Of course one could make the argument that the film has these dated elements from sitting on the shelf for so long. “The Hole” was shot in the late aughts, intended for 3D consumption when theaters still seemed uncertain about the format’s longevity. What was a novelty then is old hat by now; almost every single kids’ film takes advantage of the format, and in glamorous, big-budgeted ways. Dante, however, prefers the low-fi thrills, presenting a mystery centered around the Thompsons’ locked basement, which, when opened, seems to allow for all sorts of supernatural shenanigans.

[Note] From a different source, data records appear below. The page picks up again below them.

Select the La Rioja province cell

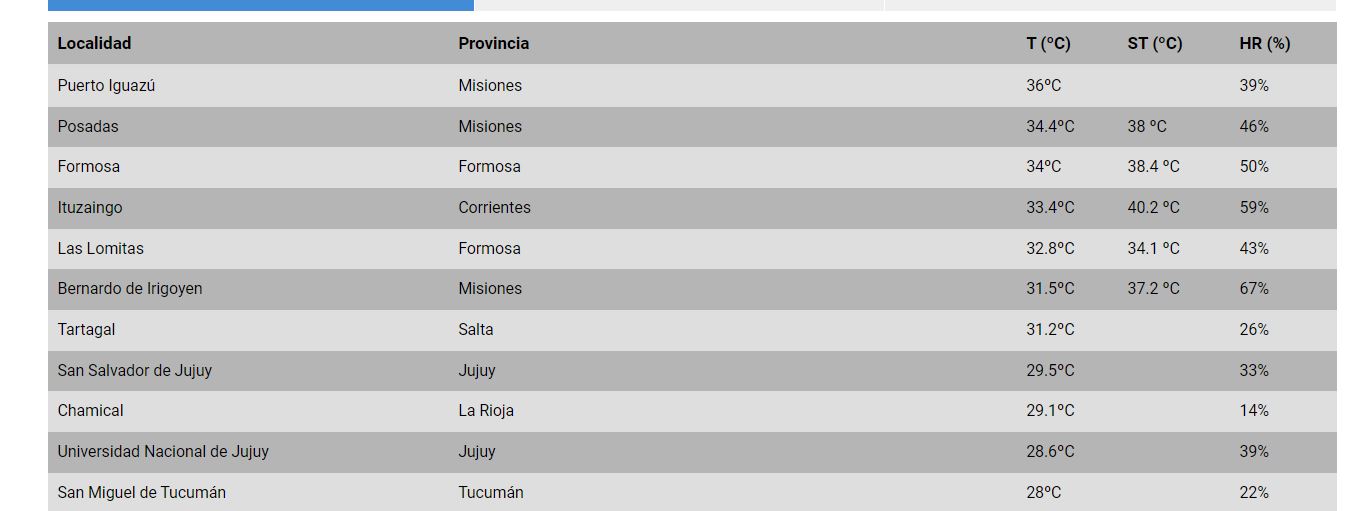[x=486, y=411]
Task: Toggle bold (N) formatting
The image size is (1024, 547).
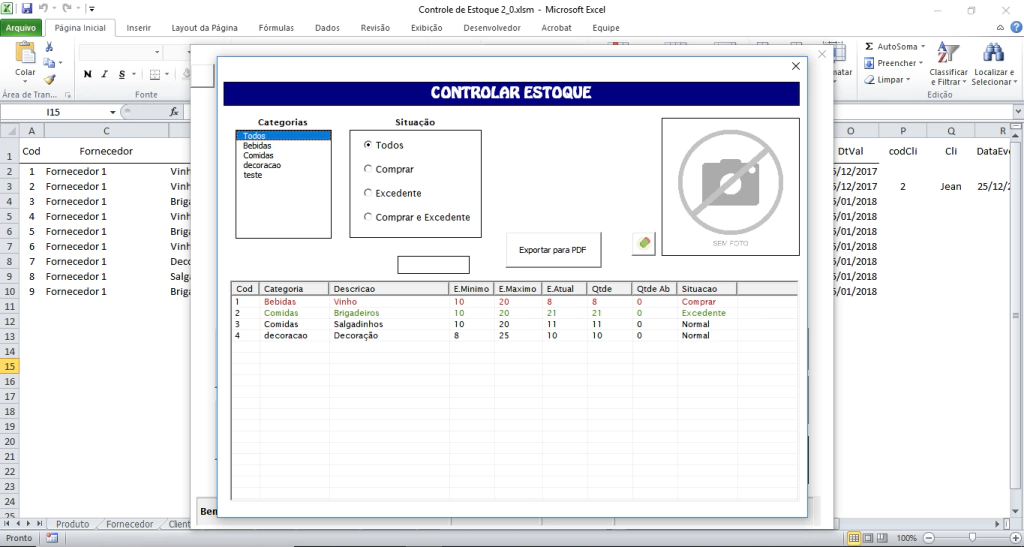Action: click(x=88, y=74)
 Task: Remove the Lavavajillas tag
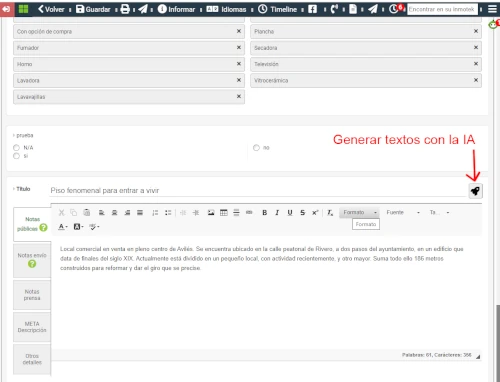point(239,96)
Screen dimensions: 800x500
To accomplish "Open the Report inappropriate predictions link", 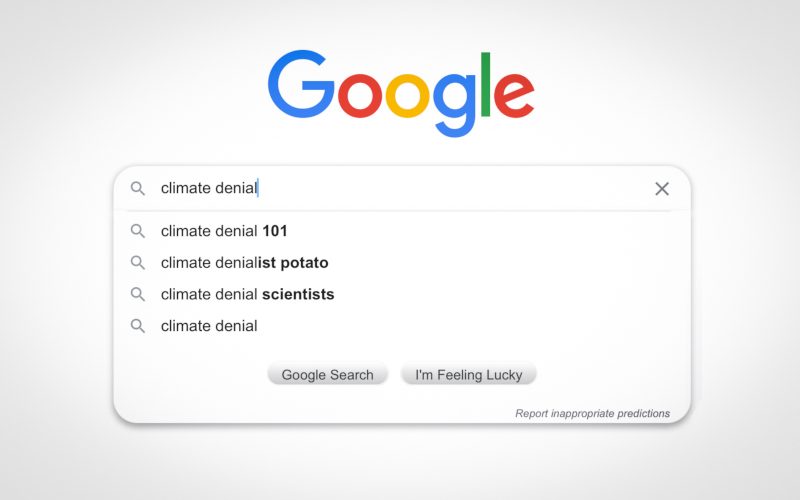I will pyautogui.click(x=592, y=413).
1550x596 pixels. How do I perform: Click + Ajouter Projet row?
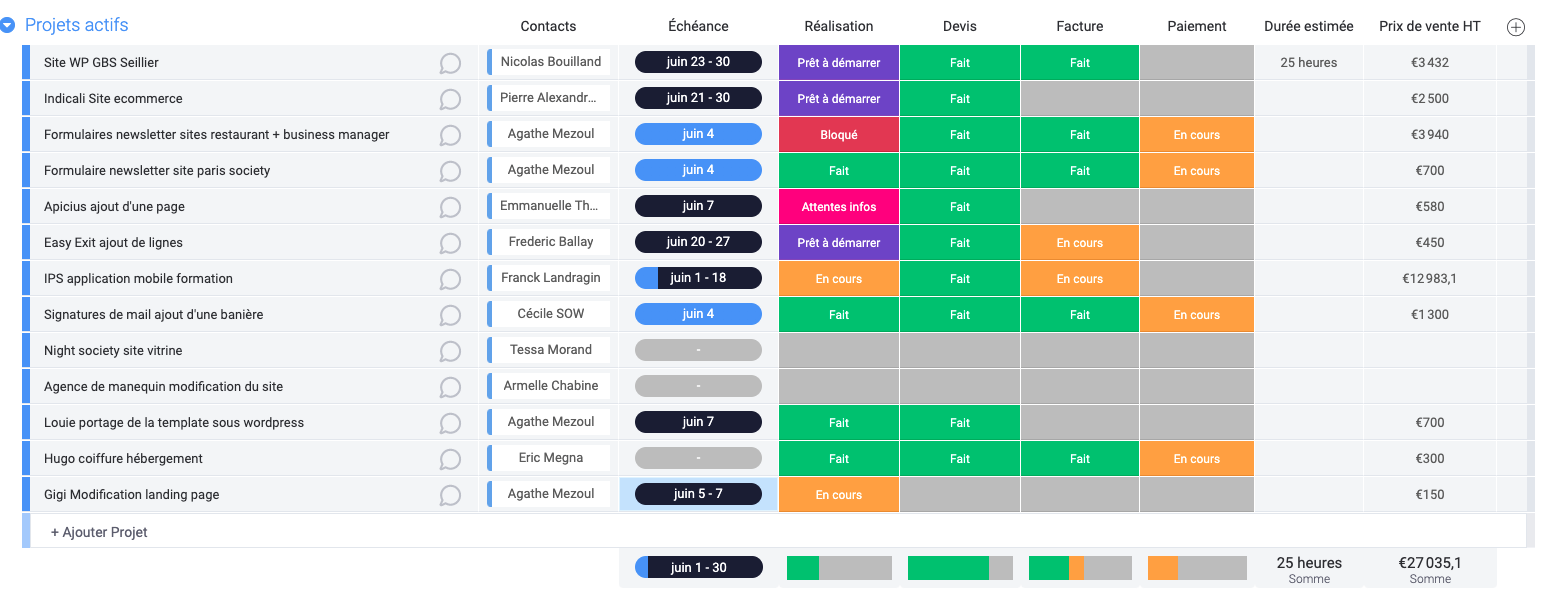point(100,532)
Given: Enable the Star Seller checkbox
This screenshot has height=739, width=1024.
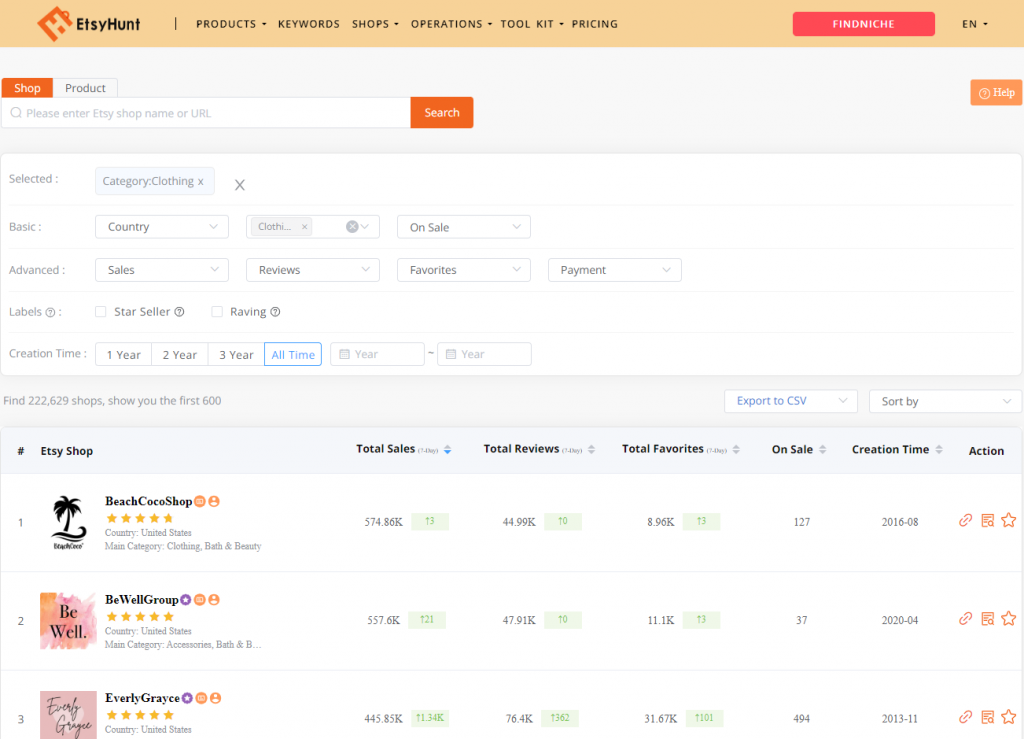Looking at the screenshot, I should tap(100, 312).
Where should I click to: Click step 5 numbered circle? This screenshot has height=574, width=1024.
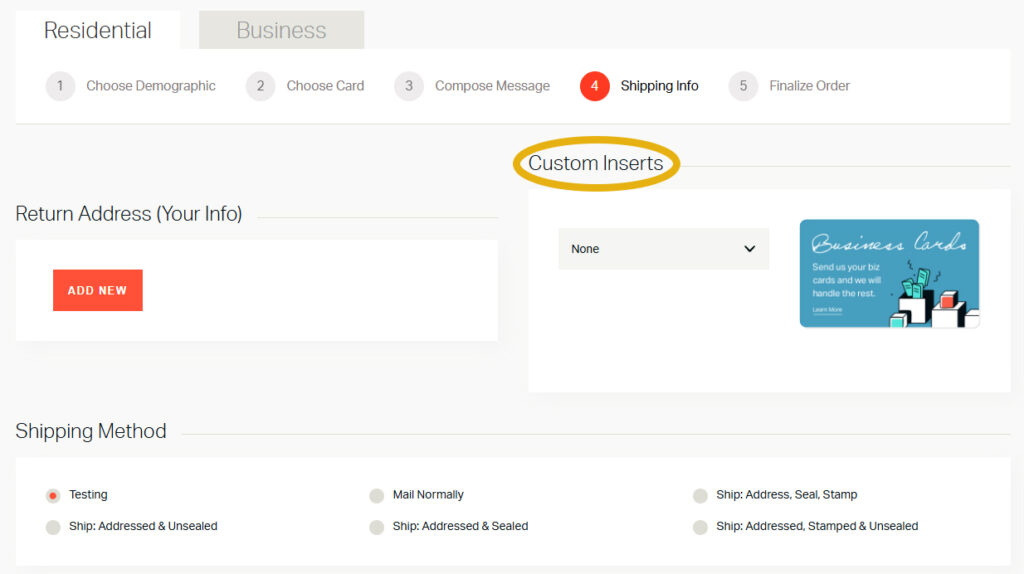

Sadly, “The Hole” seems to have been compromised from the start. Shot with shoddy digital video, it feels extensively over-edited, with scenes getting chopped off at the end, beginning in media res, or segueing from one into another via graceless transitions. Dante’s young performers are serviceable when the film allows them to act, but it’s in such a frenzy to include the subpar thrills (the effects are cable-level) that any appeal the three leads may have is buried underneath the rush to get to the end. The tackiest sign of the film's lack of TLC, which no doubt helped it stay on the shelf for years, are the sloppy overdubs when characters aren’t facing the camera, often featuring last-minute exposition and blanket transitional statements meant to clear up the unraveling mystery of the hole itself.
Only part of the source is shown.